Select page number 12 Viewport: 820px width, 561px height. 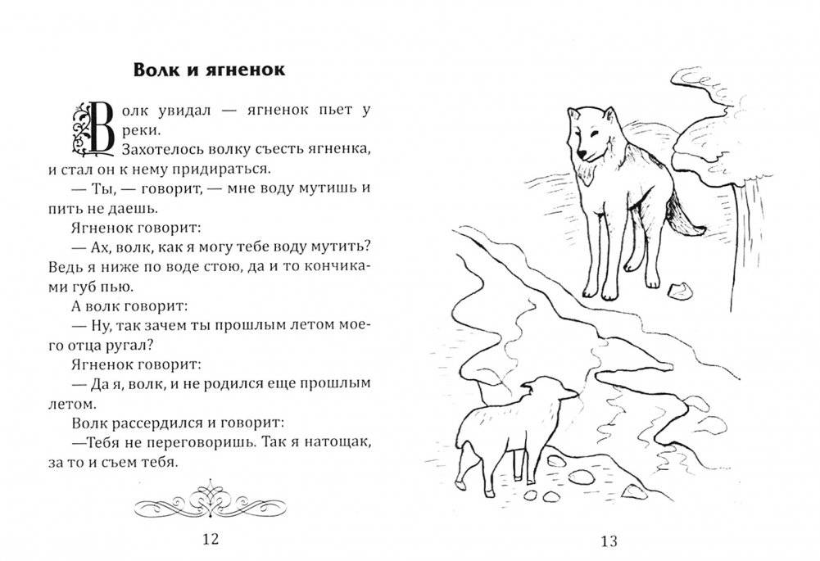pyautogui.click(x=210, y=537)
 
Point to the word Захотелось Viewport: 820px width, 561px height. pyautogui.click(x=161, y=150)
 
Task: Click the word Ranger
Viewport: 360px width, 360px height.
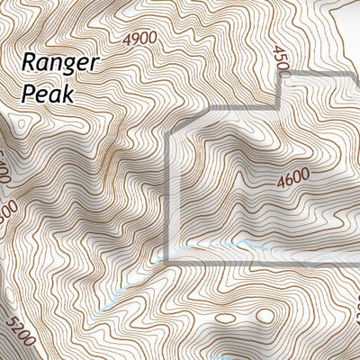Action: pos(60,64)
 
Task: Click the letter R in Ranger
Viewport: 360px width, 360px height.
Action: pos(29,62)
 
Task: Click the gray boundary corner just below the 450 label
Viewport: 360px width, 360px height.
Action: pos(282,76)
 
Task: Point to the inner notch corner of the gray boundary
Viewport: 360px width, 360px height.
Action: pos(282,111)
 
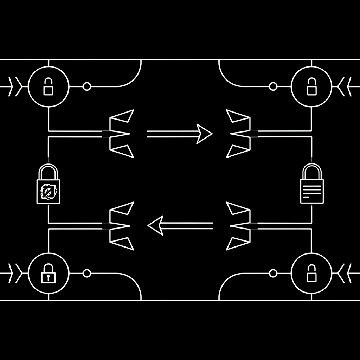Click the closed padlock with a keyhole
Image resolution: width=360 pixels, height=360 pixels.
point(48,274)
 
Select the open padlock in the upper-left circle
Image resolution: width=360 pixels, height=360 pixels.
point(48,86)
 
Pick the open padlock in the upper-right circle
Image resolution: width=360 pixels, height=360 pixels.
point(311,86)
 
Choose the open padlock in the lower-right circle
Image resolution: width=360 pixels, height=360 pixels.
point(311,274)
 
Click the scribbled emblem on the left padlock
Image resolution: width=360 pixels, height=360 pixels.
point(48,192)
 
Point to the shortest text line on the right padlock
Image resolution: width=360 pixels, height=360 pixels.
point(306,197)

Short problem - Copy these lines exactly, starting at the line that contains "Pick the open" and ending with the final line.

Answer for the task -
Pick the open padlock in the upper-right circle
Image resolution: width=360 pixels, height=360 pixels.
point(311,86)
 
Choose the open padlock in the lower-right circle
Image resolution: width=360 pixels, height=360 pixels.
point(311,274)
 
Click the scribbled emblem on the left padlock
Image resolution: width=360 pixels, height=360 pixels.
point(48,192)
 
Point to the shortest text line on the right padlock
Image resolution: width=360 pixels, height=360 pixels.
point(306,197)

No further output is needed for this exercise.